Page MenuHomePhabricator

Docker is not running on contint2001
Open, MediumPublic

Description

When rebuilding CI images I got from contint2001.wikimedia.org

Cannot connect to the Docker daemon at unix:///var/run/docker.sock. Is the docker daemon running?

Icinga shows CRITICAL - degraded: The following units failed: docker-system-prune-dangling.service since 2022-07-15 04:29:44. That is a daily job.

The service is marked disabled:

contint2001:~$ systemctl status docker
● docker.service - Docker Application Container Engine
   Loaded: loaded (/lib/systemd/system/docker.service; disabled; vendor preset: enabled)
   Active: inactive (dead)
     Docs: https://docs.docker.com

Event Timeline

hashar triaged this task as Unbreak Now! priority.Fri, Jul 15, 12:23 PM
hashar updated the task description. (Show Details)

The host has been rebooted on July 12th:

reboot   system boot  4.19.0-20-amd64  Tue Jul 12 15:50   still running

But somehow the docker service did not start.

Mentioned in SAL (#wikimedia-releng) [2022-07-15T12:30:27Z] <hashar> Starting docker on contint2001.wikimedia.org # T313119

hashar lowered the priority of this task from Unbreak Now! to Medium.

docker.service requires docker.socket and both are marked as not enabled (ie disabled).

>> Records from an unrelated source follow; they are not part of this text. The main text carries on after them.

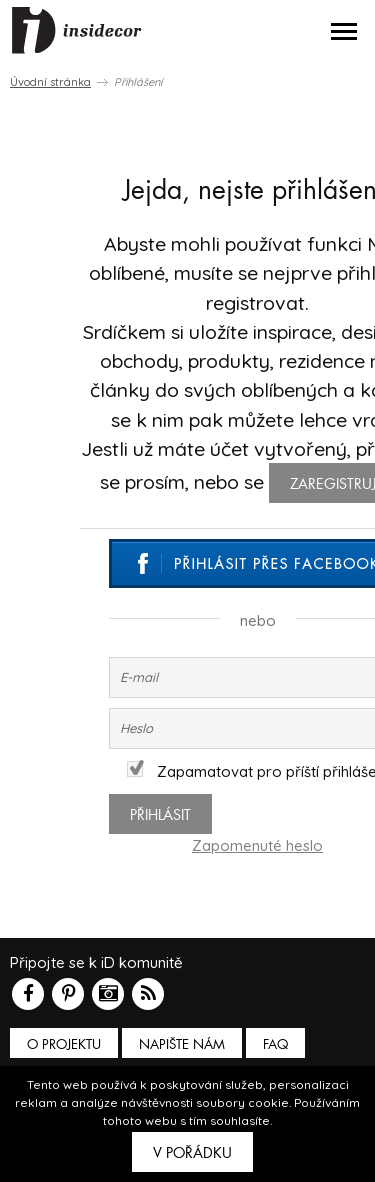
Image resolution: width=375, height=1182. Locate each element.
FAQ (275, 1044)
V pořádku (192, 1153)
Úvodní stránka (50, 82)
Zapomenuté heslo (257, 845)
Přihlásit (160, 815)
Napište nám (182, 1044)
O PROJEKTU (64, 1044)
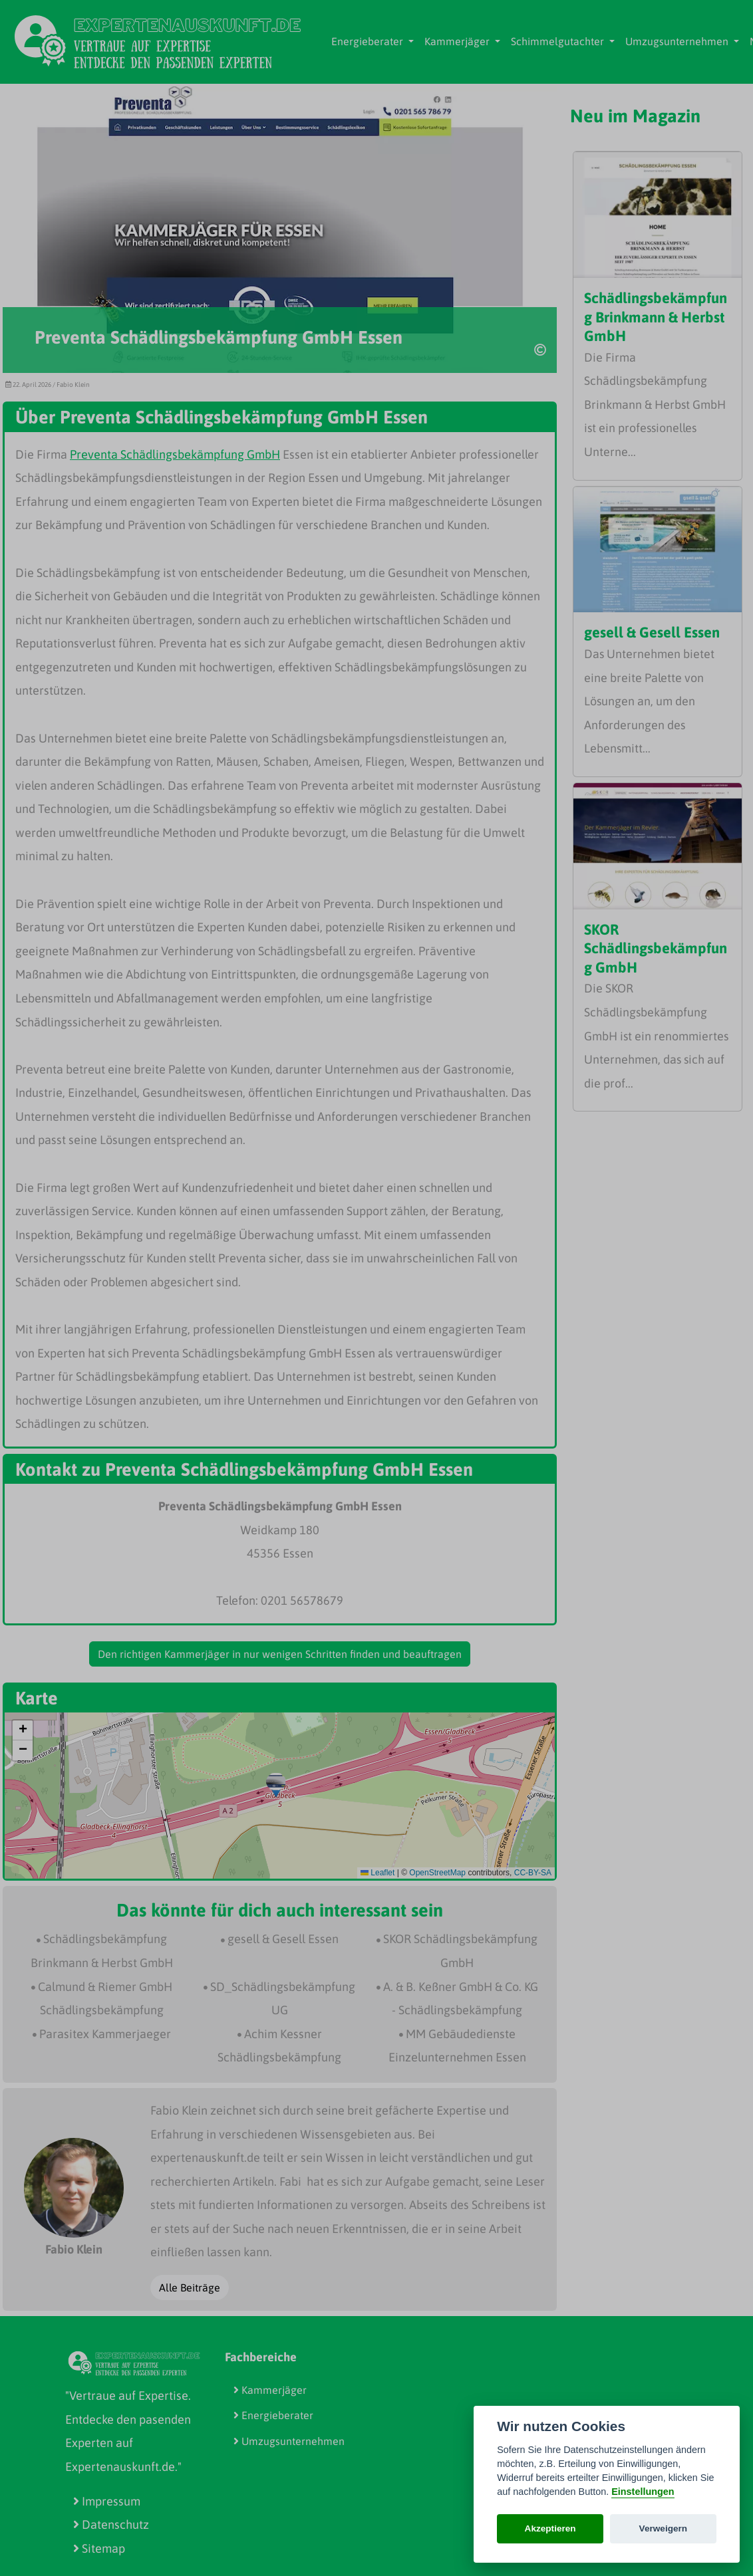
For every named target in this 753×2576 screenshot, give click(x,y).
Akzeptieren (550, 2528)
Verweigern (663, 2528)
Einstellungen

On contint2001 I started the service manually and also did:

systemctl enable docker
Synchronizing state of docker.service with SysV service script with /lib/systemd/systemd-sysv-install.
Executing: /lib/systemd/systemd-sysv-install enable docker
Created symlink /etc/systemd/system/multi-user.target.wants/docker.service → /lib/systemd/system/docker.service.
systemctl enable docker.socket
Created symlink /etc/systemd/system/sockets.target.wants/docker.socket → /lib/systemd/system/docker.socket.

Looking at contint1001.wikimedia.org, the symlinks do not exist:

contint1001
$ ls /etc/systemd/system/*/docker.*
ls: cannot access '/etc/systemd/system/*/docker.*': No such file or directory

And thus both units show up as disabled (upper cased DISABLED by me below):

$ systemctl status docker.service
● docker.service - Docker Application Container Engine
   Loaded: loaded (/lib/systemd/system/docker.service; DISABLED; vendor preset: enabled)
   Active: active (running) since Mon 2022-06-13 04:33:29 UTC; 1 months 1 days ago
     Docs: https://docs.docker.com
 Main PID: 1653 (dockerd)
    Tasks: 48
   Memory: 7.6G
   CGroup: /system.slice/docker.service
           └─1653 /usr/bin/dockerd -H fd:// --containerd=/run/containerd/containerd.sock
hashar@contint1001:~$ systemctl status docker.socket
● docker.socket - Docker Socket for the API
   Loaded: loaded (/lib/systemd/system/docker.socket; DISABLED; vendor preset: enabled)
   Active: active (running) since Thu 2022-05-05 18:46:47 UTC; 2 months 9 days ago
   Listen: /var/run/docker.sock (Stream)
    Tasks: 0 (limit: 4915)
   Memory: 0B
   CGroup: /system.slice/docker.socket

Moritz instructed:

you can/should extend profile::ci::docker with a puppet-managed service for docker, it currently solely relies on OS package startup config (which may or may not be missing)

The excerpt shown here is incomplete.